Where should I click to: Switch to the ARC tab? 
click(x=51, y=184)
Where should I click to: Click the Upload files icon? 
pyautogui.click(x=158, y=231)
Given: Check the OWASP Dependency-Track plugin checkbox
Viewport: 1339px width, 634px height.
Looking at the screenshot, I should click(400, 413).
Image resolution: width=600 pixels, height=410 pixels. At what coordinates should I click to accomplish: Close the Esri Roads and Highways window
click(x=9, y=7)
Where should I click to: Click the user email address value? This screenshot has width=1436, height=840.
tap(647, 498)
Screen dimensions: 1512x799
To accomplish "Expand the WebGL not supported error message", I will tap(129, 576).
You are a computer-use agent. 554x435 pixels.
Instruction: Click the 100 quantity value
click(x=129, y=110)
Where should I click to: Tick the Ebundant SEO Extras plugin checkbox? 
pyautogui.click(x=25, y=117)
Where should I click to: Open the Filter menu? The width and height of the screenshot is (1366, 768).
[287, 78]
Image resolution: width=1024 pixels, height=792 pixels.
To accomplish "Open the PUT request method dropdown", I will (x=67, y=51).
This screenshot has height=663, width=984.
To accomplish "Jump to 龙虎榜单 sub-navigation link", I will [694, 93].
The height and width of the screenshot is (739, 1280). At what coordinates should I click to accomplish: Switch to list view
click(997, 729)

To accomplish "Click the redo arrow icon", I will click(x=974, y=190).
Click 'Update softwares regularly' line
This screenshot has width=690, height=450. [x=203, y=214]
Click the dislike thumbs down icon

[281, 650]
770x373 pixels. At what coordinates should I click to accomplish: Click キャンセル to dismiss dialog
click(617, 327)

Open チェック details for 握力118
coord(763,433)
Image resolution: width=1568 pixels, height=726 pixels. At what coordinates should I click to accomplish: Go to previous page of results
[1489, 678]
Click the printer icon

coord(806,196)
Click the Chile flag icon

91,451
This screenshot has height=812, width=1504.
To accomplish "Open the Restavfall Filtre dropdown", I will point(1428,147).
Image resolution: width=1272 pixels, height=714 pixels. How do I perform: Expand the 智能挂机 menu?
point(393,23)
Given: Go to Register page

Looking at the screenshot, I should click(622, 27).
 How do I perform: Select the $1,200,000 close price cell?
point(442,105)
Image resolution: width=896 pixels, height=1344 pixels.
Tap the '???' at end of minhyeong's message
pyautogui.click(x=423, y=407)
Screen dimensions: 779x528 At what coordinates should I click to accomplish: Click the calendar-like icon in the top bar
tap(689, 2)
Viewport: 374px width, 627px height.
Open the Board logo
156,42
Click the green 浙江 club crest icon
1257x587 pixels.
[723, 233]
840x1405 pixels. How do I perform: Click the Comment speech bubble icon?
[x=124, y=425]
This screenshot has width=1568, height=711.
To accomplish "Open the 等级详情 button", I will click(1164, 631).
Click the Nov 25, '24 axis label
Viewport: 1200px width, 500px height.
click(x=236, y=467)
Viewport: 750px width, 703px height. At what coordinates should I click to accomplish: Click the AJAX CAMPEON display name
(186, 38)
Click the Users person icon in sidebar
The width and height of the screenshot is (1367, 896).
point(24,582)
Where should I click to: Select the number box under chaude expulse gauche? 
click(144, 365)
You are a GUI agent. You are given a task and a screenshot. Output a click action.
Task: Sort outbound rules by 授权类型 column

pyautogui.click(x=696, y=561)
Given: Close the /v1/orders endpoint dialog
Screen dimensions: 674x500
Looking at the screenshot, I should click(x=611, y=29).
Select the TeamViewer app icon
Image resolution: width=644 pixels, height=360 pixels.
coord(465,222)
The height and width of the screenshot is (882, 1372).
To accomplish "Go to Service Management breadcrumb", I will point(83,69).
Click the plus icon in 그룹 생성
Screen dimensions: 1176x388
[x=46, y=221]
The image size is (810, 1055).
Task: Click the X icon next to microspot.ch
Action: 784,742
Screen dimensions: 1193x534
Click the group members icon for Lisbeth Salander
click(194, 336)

········

◆ **Work task**
Line by line, copy the records exactly.

◆ **Output of the task**
Where should I click to: Switch to the ARC tab? 
click(x=51, y=184)
Where should I click to: Click the Upload files icon? 
pyautogui.click(x=158, y=231)
Given: Check the OWASP Dependency-Track plugin checkbox
Viewport: 1339px width, 634px height.
Looking at the screenshot, I should click(400, 413).
Image resolution: width=600 pixels, height=410 pixels. At what coordinates should I click to accomplish: Close the Esri Roads and Highways window
click(x=9, y=7)
Where should I click to: Click the user email address value? This screenshot has width=1436, height=840.
tap(647, 498)
Screen dimensions: 1512x799
To accomplish "Expand the WebGL not supported error message", I will tap(129, 576).
You are a computer-use agent. 554x435 pixels.
Instruction: Click the 100 quantity value
click(x=129, y=110)
Where should I click to: Tick the Ebundant SEO Extras plugin checkbox? 
pyautogui.click(x=25, y=117)
Where should I click to: Open the Filter menu? The width and height of the screenshot is (1366, 768).
[287, 78]
Image resolution: width=1024 pixels, height=792 pixels.
To accomplish "Open the PUT request method dropdown", I will (x=67, y=51).
This screenshot has height=663, width=984.
To accomplish "Jump to 龙虎榜单 sub-navigation link", I will [694, 93].
The height and width of the screenshot is (739, 1280). At what coordinates should I click to accomplish: Switch to list view
click(997, 729)

To accomplish "Click the redo arrow icon", I will click(x=974, y=190).
Click 'Update softwares regularly' line
This screenshot has width=690, height=450. [x=203, y=214]
Click the dislike thumbs down icon

[281, 650]
770x373 pixels. At what coordinates should I click to accomplish: Click キャンセル to dismiss dialog
click(617, 327)

Open チェック details for 握力118
coord(763,433)
Image resolution: width=1568 pixels, height=726 pixels. At what coordinates should I click to accomplish: Go to previous page of results
[1489, 678]
Click the printer icon

coord(806,196)
Click the Chile flag icon

91,451
This screenshot has height=812, width=1504.
To accomplish "Open the Restavfall Filtre dropdown", I will point(1428,147).
Image resolution: width=1272 pixels, height=714 pixels. How do I perform: Expand the 智能挂机 menu?
point(393,23)
Given: Go to Register page

Looking at the screenshot, I should click(622, 27).
 How do I perform: Select the $1,200,000 close price cell?
point(442,105)
Image resolution: width=896 pixels, height=1344 pixels.
Tap the '???' at end of minhyeong's message
pyautogui.click(x=423, y=407)
Screen dimensions: 779x528 At what coordinates should I click to accomplish: Click the calendar-like icon in the top bar
tap(689, 2)
Viewport: 374px width, 627px height.
Open the Board logo
156,42
Click the green 浙江 club crest icon
1257x587 pixels.
[723, 233]
840x1405 pixels. How do I perform: Click the Comment speech bubble icon?
[x=124, y=425]
This screenshot has width=1568, height=711.
To accomplish "Open the 等级详情 button", I will click(1164, 631).
Click the Nov 25, '24 axis label
Viewport: 1200px width, 500px height.
click(x=236, y=467)
Viewport: 750px width, 703px height. At what coordinates should I click to accomplish: Click the AJAX CAMPEON display name
(186, 38)
Click the Users person icon in sidebar
The width and height of the screenshot is (1367, 896).
point(24,582)
Where should I click to: Select the number box under chaude expulse gauche? 
click(144, 365)
You are a GUI agent. You are given a task and a screenshot. Output a click action.
Task: Sort outbound rules by 授权类型 column

pyautogui.click(x=696, y=561)
Given: Close the /v1/orders endpoint dialog
Screen dimensions: 674x500
Looking at the screenshot, I should click(x=611, y=29).
Select the TeamViewer app icon
Image resolution: width=644 pixels, height=360 pixels.
coord(465,222)
The height and width of the screenshot is (882, 1372).
To accomplish "Go to Service Management breadcrumb", I will point(83,69).
Click the plus icon in 그룹 생성
Screen dimensions: 1176x388
[x=46, y=221]
The image size is (810, 1055).
Task: Click the X icon next to microspot.ch
Action: 784,742
Screen dimensions: 1193x534
Click the group members icon for Lisbeth Salander
click(194, 336)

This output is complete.